Function `by method`

Dafny supports a little-known feature (`by method`) which allows a `function` to be implemented using a `method`. This means the specification can still be given in the functional (i.e. recursive) style whilst the implementation is given in an imperative style (i.e. with loops).

To better understand this, consider the following example:

``````function sum(items: seq<nat>) : (r:nat) {
if |items| == 0 then 0
else items[0] + sum(items[1..])
}
``````

This recursively computes the sum of a sequence of unsigned integers (`nat`s). Using `by method`, we can add an imperative implementation like so:

``````function sum(items: seq<nat>) : (r:nat) {
if |items| == 0 then 0
else items[0] + sum(items[1..])
} by method {
r := 0;
var i : nat := |items|;
while i > 0
invariant r == sum(items[i..]) {
i := i - 1;
r := r + items[i];
} }
``````

This uses a `while` loop to implement the functional specification. The key point is that Dafny automatically proves the imperative version correctly implements the functional specification. Whilst that is pretty amazing, Dafny does need help to do this: firstly, an `invariant` was needed to help Dafny match the loop and the recursive specification at each step; secondly, to make this work, the loop must traverse backwards through the sequence (which is perhaps not that intuitive). However, having done this, we now know `sum()` will not exhaust the call stack at runtime on large inputs!

We can now see the final version of our `FromBytes()` function from before:

``````function FromBytes(bytes:seq<u8>) : (r:nat) {
if |bytes| == 0 then 0
else
var last := |bytes| - 1;
var byte := bytes[last] as nat;
var msw := FromBytes(bytes[..last]);
(msw * 256) + byte
} by method {
r := 0;
for i := 0 to |bytes|
invariant r == FromBytes(bytes[..i]) {
var ith := bytes[i] as nat;
r := (r * 256) + ith;
LemmaFromBytes(bytes,i);
}
// Dafny needs help here :)
assert bytes[..|bytes|] == bytes;
// Done
return r;
}
``````

The `by method` implementation is similar to what we did for the `sum()` example, though Dafny requires slightly more hand-holding to show the `while` loop is equivalent to the recursive specification.
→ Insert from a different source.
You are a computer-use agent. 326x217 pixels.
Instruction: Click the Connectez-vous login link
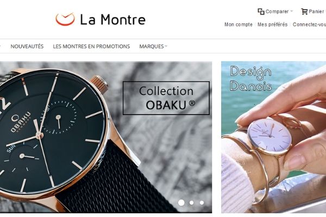click(x=309, y=24)
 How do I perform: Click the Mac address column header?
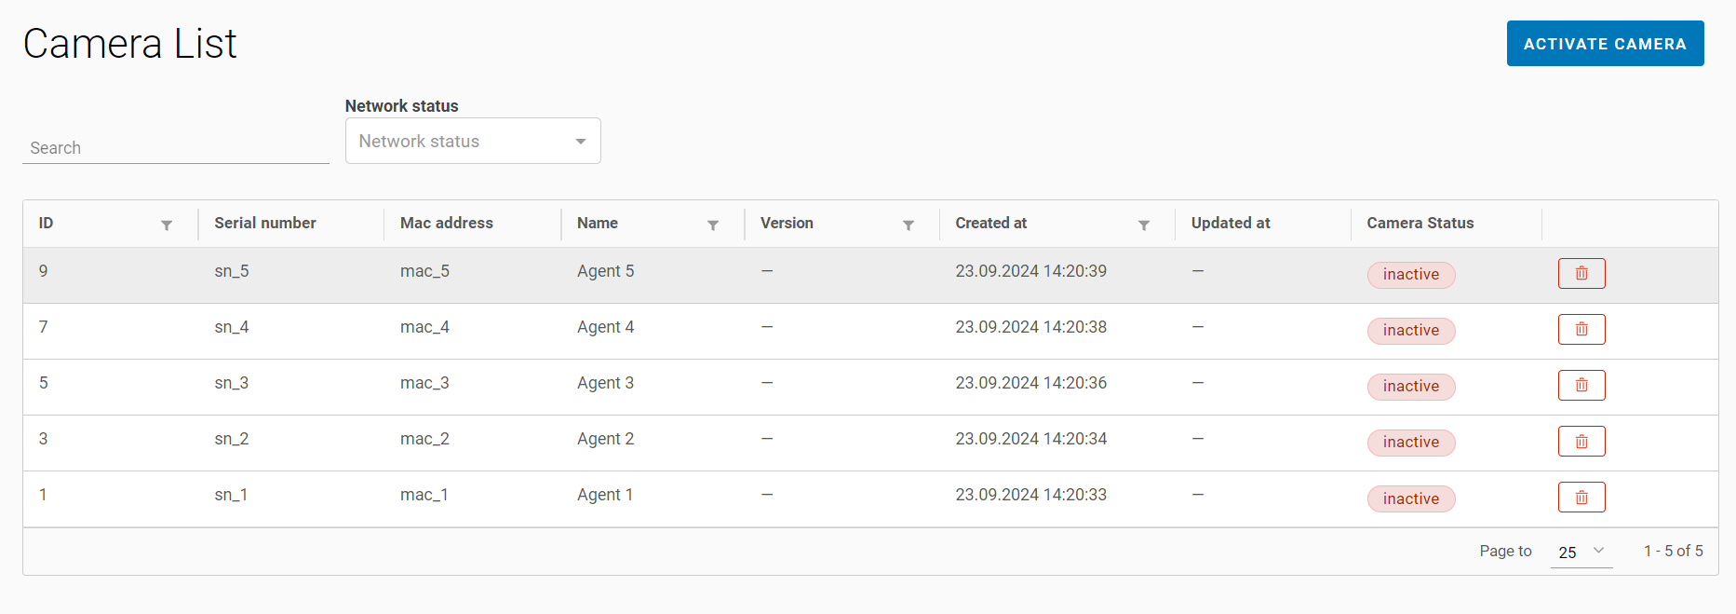(446, 223)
In particular, a lemma `LemmaFromBytes()` is needed to help reestablish the loop invariant (not shown). Regardless, the net effect is the same — `FromBytes()` no longer exhausts the call stack on the official EVM test suite. That is a great result!

Conclusion

In languages like Dafny, a dichotomy exists between functional specifications and imperative implementations: Specifications must be functional so the underlying theorem prover can safely reason about them; on the other hand, algorithms are often more efficient when implemented using loops. The ability to seamlessly cross the divide between these two extremes is a unique feature of Dafny which (when the need arises) is compelling.